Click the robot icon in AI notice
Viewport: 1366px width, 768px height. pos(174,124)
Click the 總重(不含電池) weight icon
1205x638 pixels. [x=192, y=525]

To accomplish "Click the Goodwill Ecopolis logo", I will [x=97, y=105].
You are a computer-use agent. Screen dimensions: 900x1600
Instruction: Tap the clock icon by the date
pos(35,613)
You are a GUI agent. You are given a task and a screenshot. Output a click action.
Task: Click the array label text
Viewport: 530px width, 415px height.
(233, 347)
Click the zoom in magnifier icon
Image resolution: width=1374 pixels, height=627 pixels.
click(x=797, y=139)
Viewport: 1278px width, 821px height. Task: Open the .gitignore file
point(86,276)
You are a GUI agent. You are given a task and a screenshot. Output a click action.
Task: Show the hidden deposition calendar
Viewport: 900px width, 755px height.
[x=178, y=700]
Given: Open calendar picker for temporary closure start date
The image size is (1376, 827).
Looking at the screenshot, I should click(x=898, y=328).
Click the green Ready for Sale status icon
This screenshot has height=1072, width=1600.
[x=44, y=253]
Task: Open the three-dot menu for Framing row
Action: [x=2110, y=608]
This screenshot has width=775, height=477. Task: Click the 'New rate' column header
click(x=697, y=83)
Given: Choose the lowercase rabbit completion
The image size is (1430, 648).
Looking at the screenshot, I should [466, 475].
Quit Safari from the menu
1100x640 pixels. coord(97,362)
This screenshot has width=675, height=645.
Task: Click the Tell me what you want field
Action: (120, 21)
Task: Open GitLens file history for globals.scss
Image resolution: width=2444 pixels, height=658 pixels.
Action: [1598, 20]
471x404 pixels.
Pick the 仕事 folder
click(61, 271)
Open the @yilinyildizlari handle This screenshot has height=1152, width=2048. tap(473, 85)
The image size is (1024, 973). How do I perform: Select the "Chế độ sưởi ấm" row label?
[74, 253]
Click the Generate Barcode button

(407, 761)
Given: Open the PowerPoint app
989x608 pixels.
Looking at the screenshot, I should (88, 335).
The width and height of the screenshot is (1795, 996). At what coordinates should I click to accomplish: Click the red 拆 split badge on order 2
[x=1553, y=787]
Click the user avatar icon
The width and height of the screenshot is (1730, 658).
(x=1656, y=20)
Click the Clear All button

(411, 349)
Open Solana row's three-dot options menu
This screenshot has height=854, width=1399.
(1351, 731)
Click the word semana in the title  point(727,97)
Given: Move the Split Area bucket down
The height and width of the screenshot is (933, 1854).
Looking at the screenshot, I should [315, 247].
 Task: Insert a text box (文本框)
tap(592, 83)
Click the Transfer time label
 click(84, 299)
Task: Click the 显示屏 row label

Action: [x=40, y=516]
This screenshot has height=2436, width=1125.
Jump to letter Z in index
○ ○ ○ ○ ○
Line by line, output the listing above without alteration.

Click the robot icon in AI notice
Viewport: 1366px width, 768px height. pos(174,124)
Click the 總重(不含電池) weight icon
1205x638 pixels. [x=192, y=525]

To accomplish "Click the Goodwill Ecopolis logo", I will [x=97, y=105].
You are a computer-use agent. Screen dimensions: 900x1600
Instruction: Tap the clock icon by the date
pos(35,613)
You are a GUI agent. You are given a task and a screenshot. Output a click action.
Task: Click the array label text
Viewport: 530px width, 415px height.
(233, 347)
Click the zoom in magnifier icon
Image resolution: width=1374 pixels, height=627 pixels.
click(x=797, y=139)
Viewport: 1278px width, 821px height. Task: Open the .gitignore file
point(86,276)
You are a GUI agent. You are given a task and a screenshot. Output a click action.
Task: Show the hidden deposition calendar
Viewport: 900px width, 755px height.
[x=178, y=700]
Given: Open calendar picker for temporary closure start date
The image size is (1376, 827).
Looking at the screenshot, I should click(x=898, y=328).
Click the green Ready for Sale status icon
This screenshot has height=1072, width=1600.
[x=44, y=253]
Task: Open the three-dot menu for Framing row
Action: [x=2110, y=608]
This screenshot has width=775, height=477. Task: Click the 'New rate' column header
click(x=697, y=83)
Given: Choose the lowercase rabbit completion
The image size is (1430, 648).
Looking at the screenshot, I should [466, 475].
Quit Safari from the menu
1100x640 pixels. coord(97,362)
This screenshot has width=675, height=645.
Task: Click the Tell me what you want field
Action: (120, 21)
Task: Open GitLens file history for globals.scss
Image resolution: width=2444 pixels, height=658 pixels.
Action: [1598, 20]
471x404 pixels.
Pick the 仕事 folder
click(61, 271)
Open the @yilinyildizlari handle This screenshot has height=1152, width=2048. tap(473, 85)
The image size is (1024, 973). How do I perform: Select the "Chế độ sưởi ấm" row label?
[74, 253]
Click the Generate Barcode button

(407, 761)
Given: Open the PowerPoint app
989x608 pixels.
Looking at the screenshot, I should (88, 335).
The width and height of the screenshot is (1795, 996). At what coordinates should I click to accomplish: Click the red 拆 split badge on order 2
[x=1553, y=787]
Click the user avatar icon
The width and height of the screenshot is (1730, 658).
(x=1656, y=20)
Click the Clear All button

(411, 349)
Open Solana row's three-dot options menu
This screenshot has height=854, width=1399.
(1351, 731)
Click the word semana in the title  point(727,97)
Given: Move the Split Area bucket down
The height and width of the screenshot is (933, 1854).
Looking at the screenshot, I should [315, 247].
 Task: Insert a text box (文本框)
tap(592, 83)
Click the Transfer time label
 click(84, 299)
Task: Click the 显示屏 row label

Action: [x=40, y=516]
This screenshot has height=2436, width=1125.
Jump to letter Z in index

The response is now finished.